The core argument (paraphrased)

The purpose of data is knowledge — specifically, theories or models that let you predict the outcomes of your business actions.

Chin’s framing: most “data-driven” businesses collect numbers, set KPIs, and run the company as a black box — “spending and process and labour combine to serve customers to spit out profit the other end” — without any causal model of how the parts connect. When targets miss, they doctor the numbers or rationalize (“100% of OKRs means you weren’t ambitious enough”). “Running their businesses on superstition” — Deming’s phrase.

The alternative is Deming’s Statistical Process Control (SPC), also known as continuous improvement or quality engineering. Chin summarizes it as “a style of thinking with a few tools attached.” The tools (process behaviour charts, XmR charts, operational definitions) are secondary to the thinking style.

The thinking style, compressed:

  1. Epistemology over truth. Deming argued there is no truth in business, only knowledge. Knowledge is evaluated on predictive validity, is conservative (updates when reality changes), and is therefore safer than truth. Businesses die because leaders mistake contingent knowledge for permanent truth.
  2. Variation is routine until proven exceptional. Most business metrics show random variation around a process mean. The XmR chart (process behaviour chart) gives you statistically principled limits to distinguish routine variation (don’t react) from exceptional variation (investigate, because the process has changed).
  3. You must earn the right to criticize data-driven-ness. The people who dismiss “being data driven” by arguing for “data informed” or “running on vibes” usually have nothing viable to offer. The critique is only credible from operators who already know how to use data properly.
  4. The payoff is a causal model of your business in your head. When you launch a marketing campaign, hire an engineer, or change incentives, you are implicitly predicting outcomes. The XmR chart is how you check whether your prediction was correct, and therefore how you learn.
  5. From SPC to Amazon’s WBR. The Amazon Weekly Business Review is an applied instantiation of these ideas — a pre-packaged metrics practice refined through years of trial. You can run it as a recipe, but the real value is the underlying principles, because those let you come up with equivalently powerful mechanisms for your own context.

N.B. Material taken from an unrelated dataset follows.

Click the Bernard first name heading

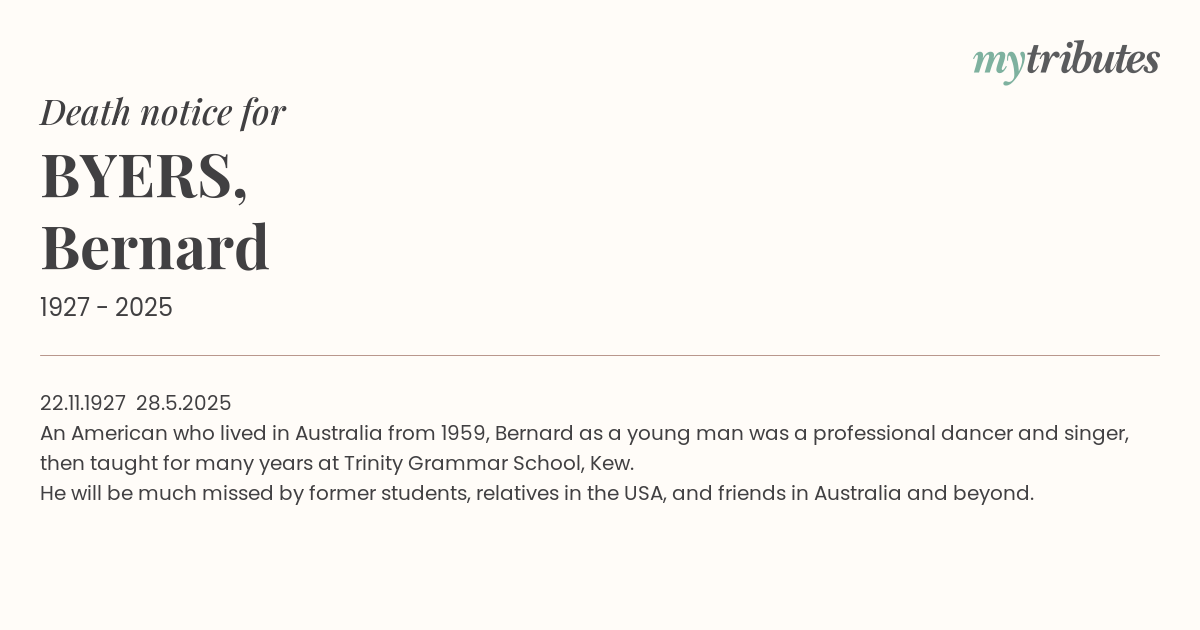pyautogui.click(x=155, y=247)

Chin is explicit: this essay sets up the two-part WBR deep-dive. But it’s the more important piece, because the WBR is one implementation of the principles; the principles generate other implementations.

Mapping against Ray Data Co

This article is directly the intellectual foundation for what RDCO is building. Five mappings:

1. MAC (Model Acceptance Criteria) is SPC for AI-era data models. The MAC framework — 3×6 matrix of scope (column/row/aggregate) × basis (absolute/rel-source/rel-production/rel-recon/temporal/human) with Stop/Pause/Go severity tiers — is structurally identical to what Chin describes: routine vs exceptional variation, with response protocols tied to severity. The differences are (a) MAC extends SPC beyond manufacturing into data models, and (b) the “exceptional variation” response in MAC includes LLM-augmented investigation rather than just human inspection. See ../01-projects/data-quality-framework/testing-matrix-template.

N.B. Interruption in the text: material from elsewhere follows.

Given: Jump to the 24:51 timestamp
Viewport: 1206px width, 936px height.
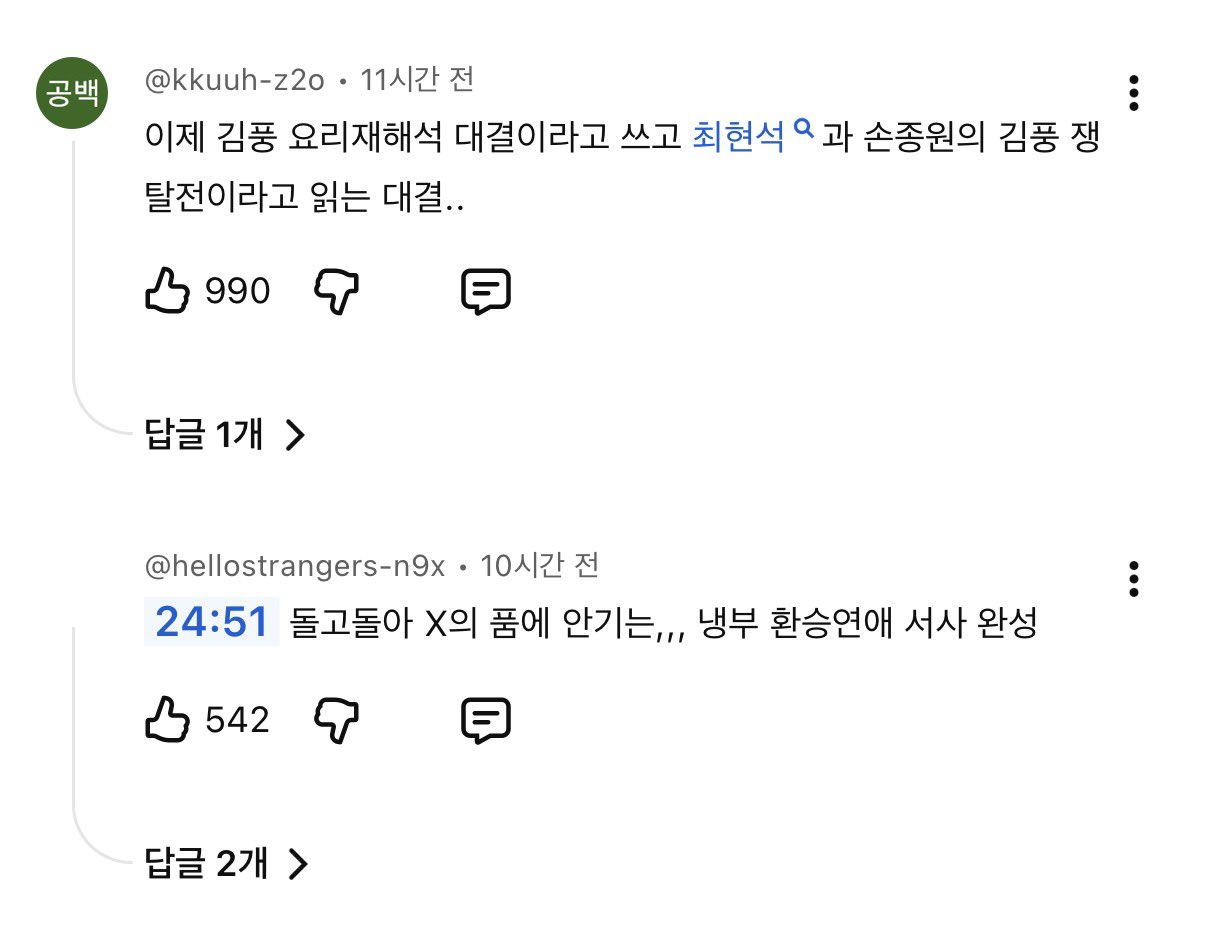Looking at the screenshot, I should [212, 623].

2. “The purpose of data is knowledge” is the state-ownership thesis in one sentence. RDCO’s ../04-tooling/rdco-state-ownership-architecture argues that the client owns the vault + skills + data, and the AI model is a commodity. Chin’s framing is adjacent: what the operator owns is a causal model of their business — the vault is how that model persists across sessions. The SPC/WBR discipline is how the model gets updated when reality shifts.

3. The agent-deployer role is the modern SPC operator. Per 2026-04-14-levie-agent-deployer-role-jd, enterprises need someone who understands data flows, instruments AI workflows, and manages evals. That is functionally the same role Chin describes — operator running Weekly Business Reviews — but applied to AI agent outputs instead of manufacturing lines. MAC is the WBR for agents.

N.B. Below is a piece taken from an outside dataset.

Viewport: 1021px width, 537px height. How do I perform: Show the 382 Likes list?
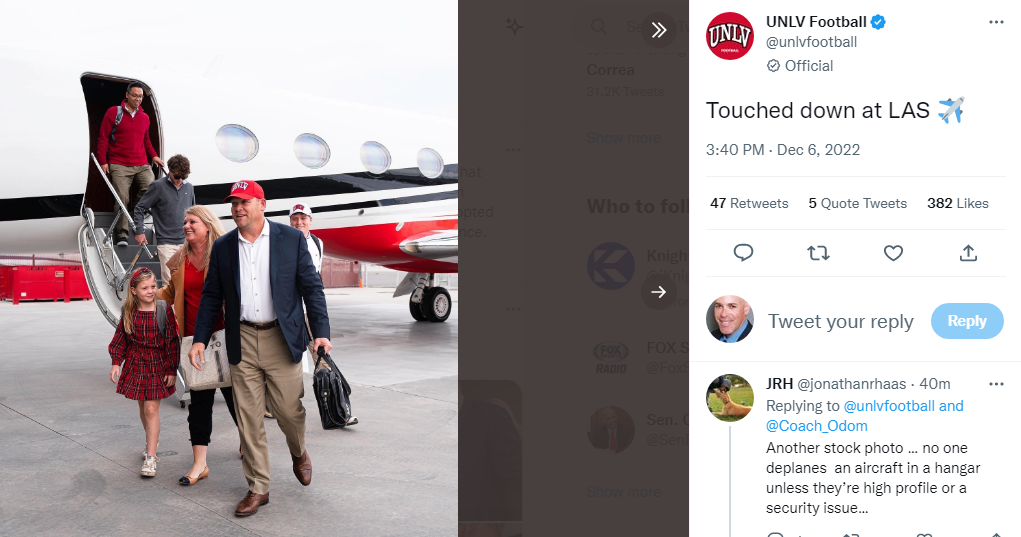point(957,203)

4. “You must earn the right to criticize data-driven-ness” is the defensive frame against harness-thesis dissent. When critics (e.g. Moura’s entangled-software thesis, 2026-04-13-moura-entangled-software-agent-harnesses-dead) argue harnesses are unnecessary because models will just do it all, Chin’s reply applies: the critique is only credible from people who have run the discipline and know where it breaks down. The harness-thesis is the data-literacy equivalent — you don’t get to argue against it until you’ve tried operating without it.

5. The cross-client consulting upside is Amazon’s WBR pattern. Chin notes that the WBR is the pre-packaged implementation you can apply immediately if willing to put in the work. RDCO’s consulting posture (per 2026-04-14-levie-agent-deployer-role-jd Posture 2: Playbook + Coaching) is exactly this: hand the client a pre-packaged MAC practice + skills, coach them for 3-6 months, leave them with a discipline they own. The MAC drip course is the WBR-in-a-box equivalent.

One thing this article implicitly challenges us on: Chin’s core warning is that most businesses run on superstition because they’ve never been taught basic data literacy. The MAC framework only works if the operator has enough statistical-thinking literacy to not treat every spike as a crisis. Training that literacy is part of the consulting engagement — it’s not a “here’s a skill, you’re done” handoff. Worth baking into the coaching curriculum.